Activate the AI Search Open Platform service. For more information, see Activate the service.

Procedure

  1. Log on to the AI Search Open Platform console.

  2. Select the Shanghai region, switch to AI Search Open Platform, and then switch to the target workspace.

    Note
    • Currently, the AI Search Open Platform feature is available only in the Shanghai and Germany (Frankfurt) regions.

    • Users in the Hangzhou, Shenzhen, Beijing, Zhangjiakou, and Qingdao regions can call the AI Search Open Platform service across regions using a VPC address.

    • Workspaces are used to isolate and manage data. After you activate the AI Search Open Platform service for the first time, the system automatically creates a Default workspace. You can also create a workspace.

  3. In the navigation pane on the left, choose Effect Evaluation and then click Create Evaluation Task.

  4. On the Create Evaluation Task page, enter a task name and upload the evaluation dataset in the format of the provided Sample data.

    Important
    • An evaluation dataset can contain a maximum of 200 valid data entries. If you exceed this limit, the system reports an error.

    • You must strictly follow the sample template to upload the evaluation dataset. The reference answer is optional. However, for a single dataset, all questions must either include or omit a reference answer.

    image

    The following table describes the evaluation template and key evaluation metrics.

    Parameter

    Description

    question

    Your question.

    standard_answer

    The reference answer.
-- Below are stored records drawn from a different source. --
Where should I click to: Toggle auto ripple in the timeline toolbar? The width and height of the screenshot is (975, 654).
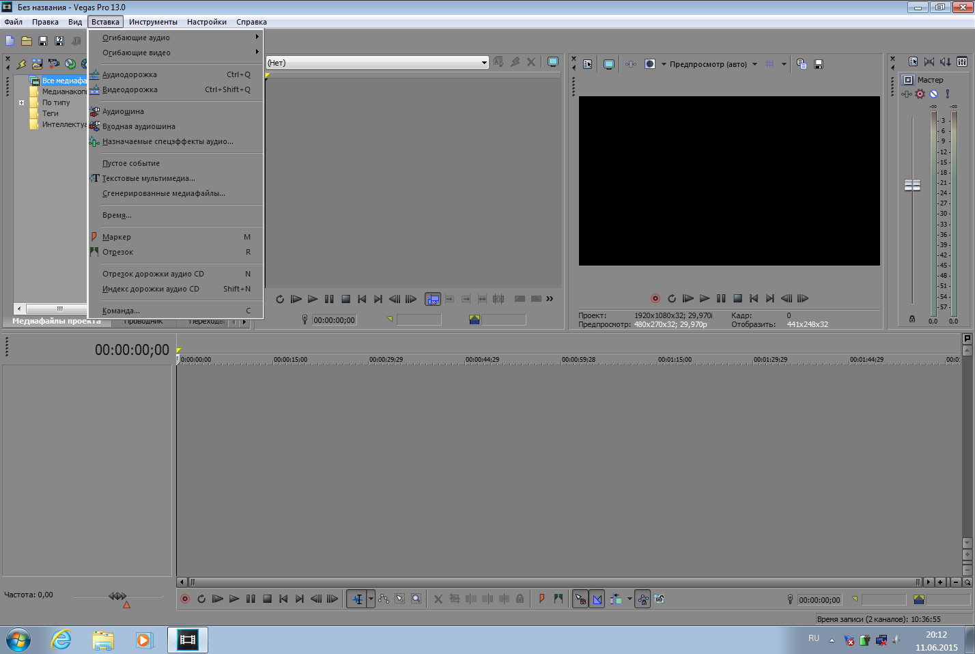(x=616, y=599)
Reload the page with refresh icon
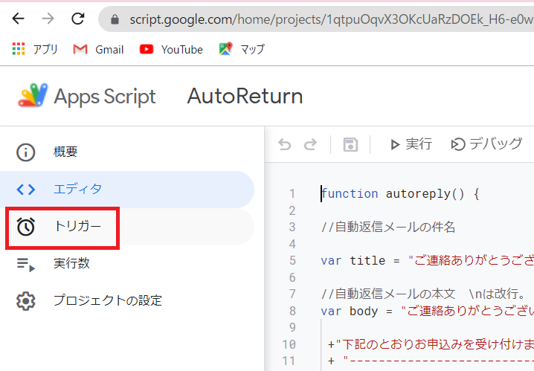Screen dimensions: 534x371 pos(77,19)
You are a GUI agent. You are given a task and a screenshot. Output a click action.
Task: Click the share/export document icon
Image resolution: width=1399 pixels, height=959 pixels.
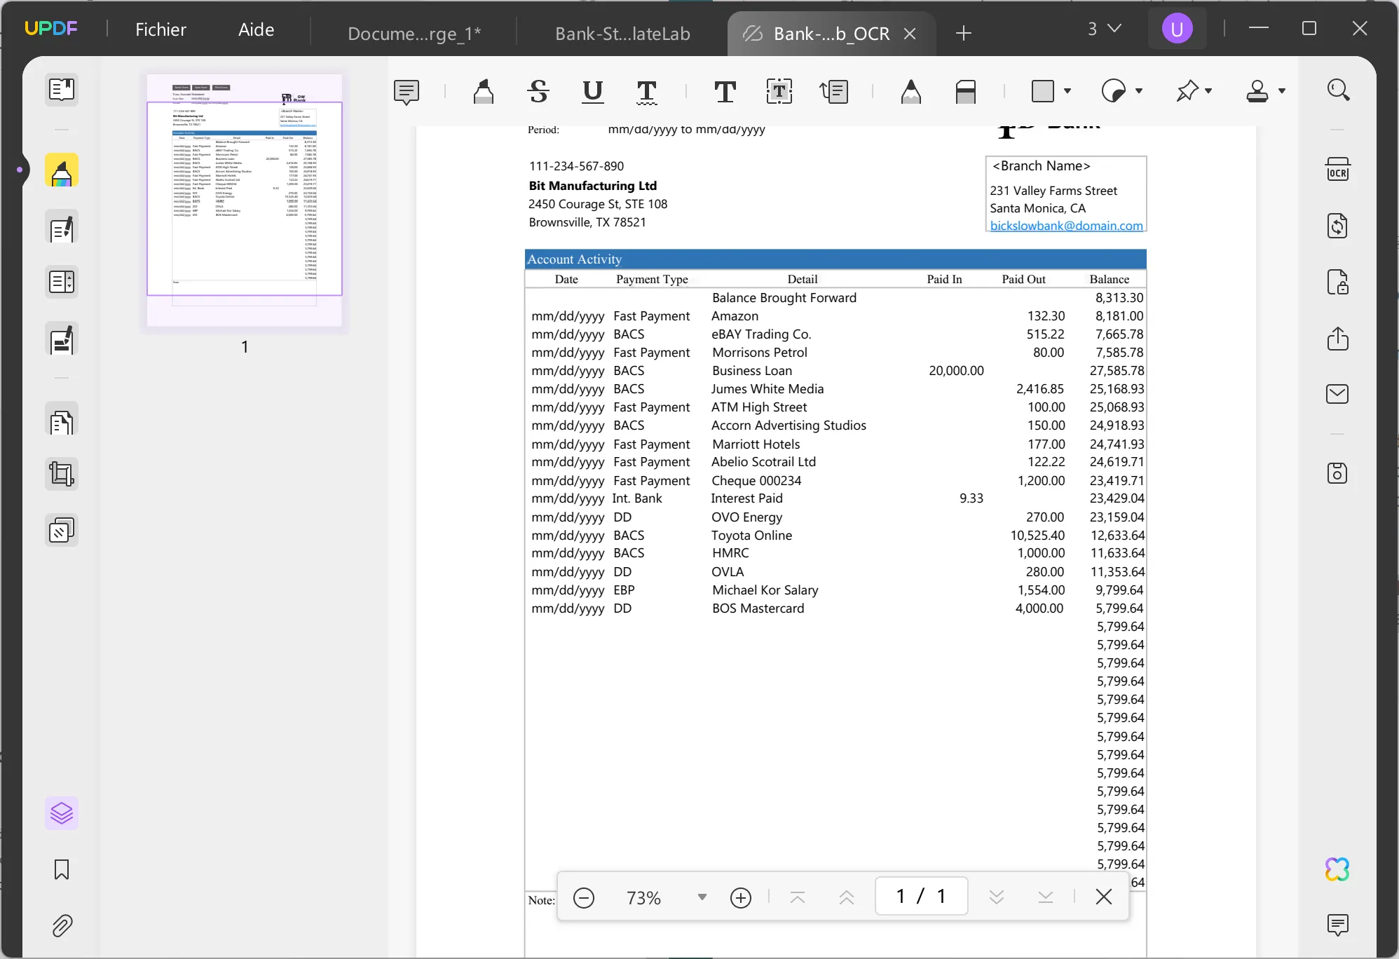(1339, 338)
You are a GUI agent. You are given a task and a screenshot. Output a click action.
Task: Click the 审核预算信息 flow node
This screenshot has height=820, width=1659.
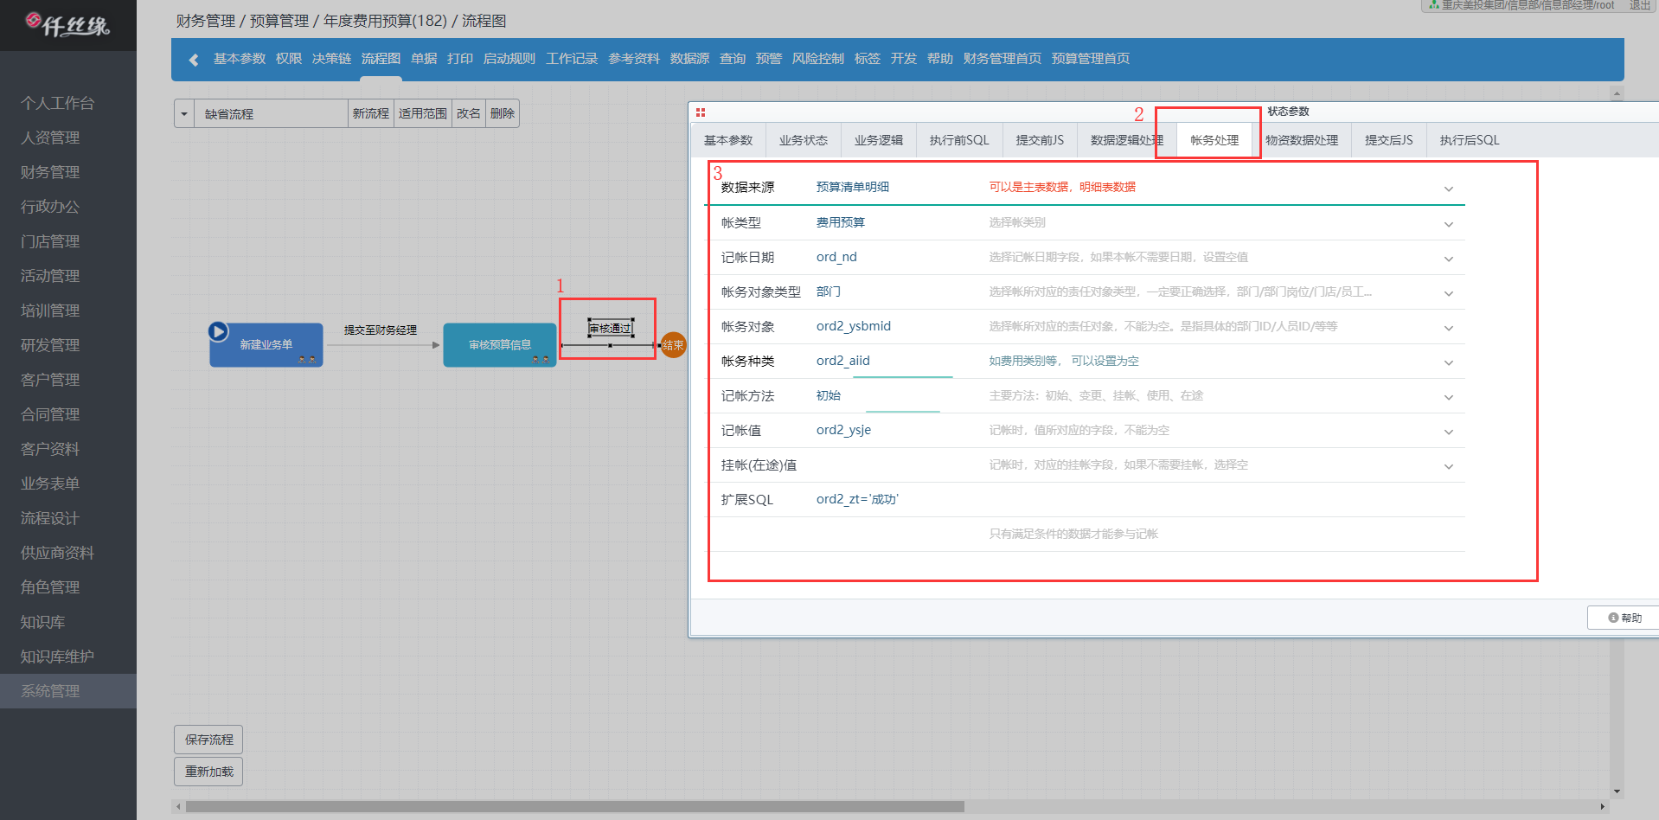(x=499, y=345)
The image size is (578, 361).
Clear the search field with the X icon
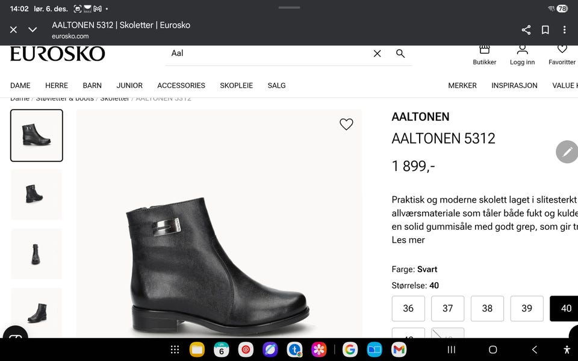[x=377, y=54]

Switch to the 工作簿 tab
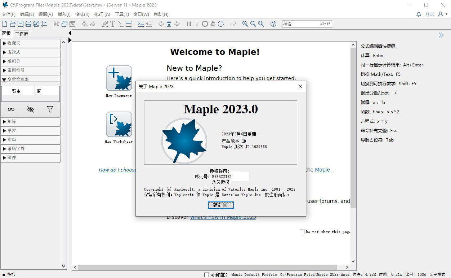point(21,34)

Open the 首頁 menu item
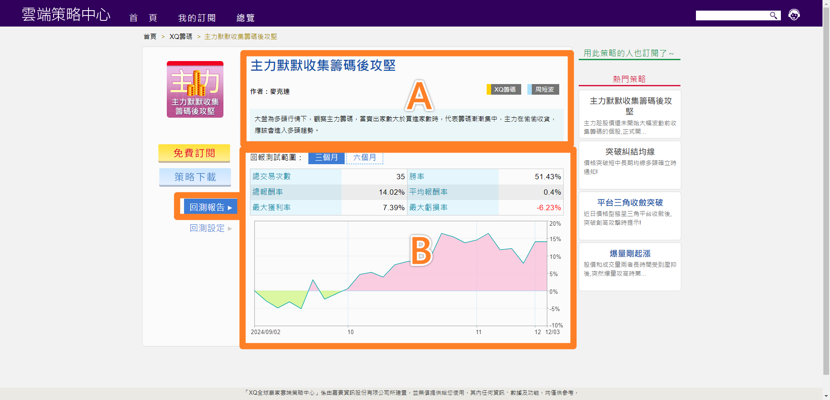tap(143, 18)
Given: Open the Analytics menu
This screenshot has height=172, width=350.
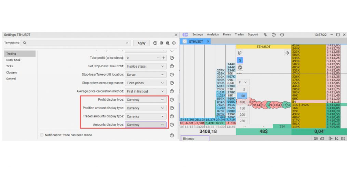Looking at the screenshot, I should [213, 34].
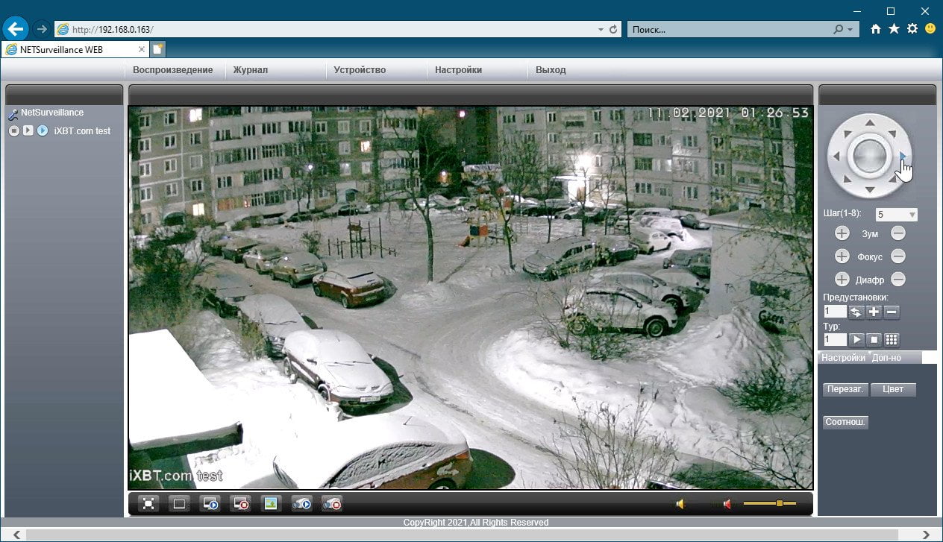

This parameter can be empty, which affects the evaluation metrics returned in the report.

    • If reference answers are provided, the evaluation metrics are as follows:

      • Faithfulness: The hallucination rate between the retrieved documents and the model-generated answer. The value is 0 for hallucination and 1 for no hallucination.

      • Context Precision: The accuracy between the reference answer and the retrieved documents. The value is 1 for accurate and 0 for inaccurate.

      • Context Recall: The integrity between the retrieved documents and the reference answer. The value is 1 for complete retrieval and 0 for incomplete retrieval.

      • Satisfaction: A comparison between the model-generated answer and the reference answer:

        • If the model-generated answer has no hallucinations and is accurate and complete, the satisfaction score is 1.

        • If the model-generated answer has no hallucinations but the information is inaccurate or incomplete, the satisfaction score is 0.5.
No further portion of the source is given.